If you need to pivot, pivot hard
For many startups, there comes a time when it becomes clear that things are not going exactly as you planned. You can read the writing on the wall that you haven’t found a product-market fit, and you’ve run out of ideas on how to get there.
Typically, if you don’t see signs of traction after six to nine months with a SaaS or e-commerce model, it’s time to reassess your market or model (note: a marketplace-based business often requires a longer time table). And if it’s time to pivot, I have one piece of advice: pivot hard.
Too often, I see pivoting startups try to keep too many elements of their original business. This is to be expected. After all, founders invest untold time and energy into building a product and team. It can be downright heartbreaking to feel like you’re throwing it all away.
However, once you’ve decided to pivot, it’s time to forget about your existing business and have laser-like focus on the new opportunity. Don’t let history cloud your thinking about your future business. It’s time to ask yourself the following questions:
1. What opportunities should I be pursuing independent of all the assets (product, customers, teams) already built-up from the current business model? Explore your new opportunity with a fresh set of eyes: if you were starting up today as a new founder, what would you want your new business and business model to be?
2. What should the new product look like independent of what’s already been built? Don’t try to derive a new product based on trying to salvage your current code base. First think about what you need for your new product, then (and only then) look at what code can be reused.
3. What should the future team look like? Consider what roles, skills, personalities, and expertise you’ll need for the new business model.
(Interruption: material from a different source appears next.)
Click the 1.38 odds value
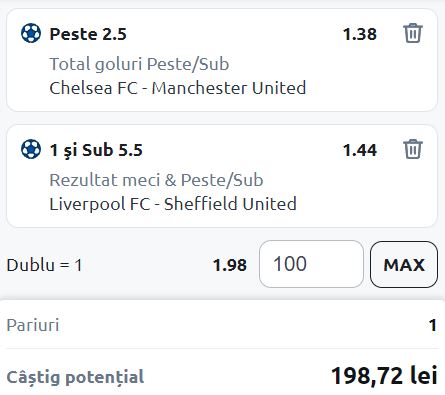This screenshot has width=445, height=395. point(360,34)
All hiring decisions should be based on the positions you’re trying to fill now, rather than trying to piece together how your current team members can fit into the new venture.
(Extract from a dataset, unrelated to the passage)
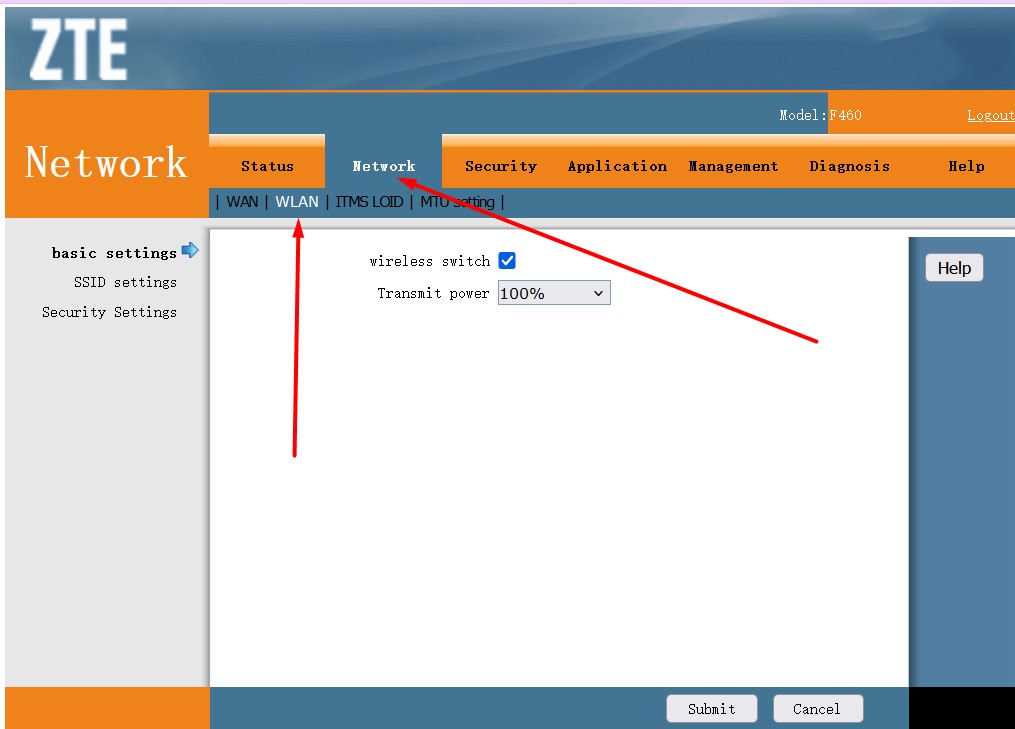Open the Diagnosis tab
Screen dimensions: 1015x729
[x=849, y=166]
4. What financing do I need to execute on the opportunity? It’s critical to take a realistic look at how much you’ll need for the new opportunity, rather than thinking of what money is available. Underfunded startups can’t and won’t execute and you shouldn’t move forward if you don’t have a plan for sufficient funding and a long enough runway.
Course changes happen all the time and can lead to brilliant things. But when pivoting, you need to completely separate your old and new businesses. Approach your pivot as if it were a completely new startup. Then see which pieces of your current setup (people, product, etc.) can potentially help you accelerate the new opportunity.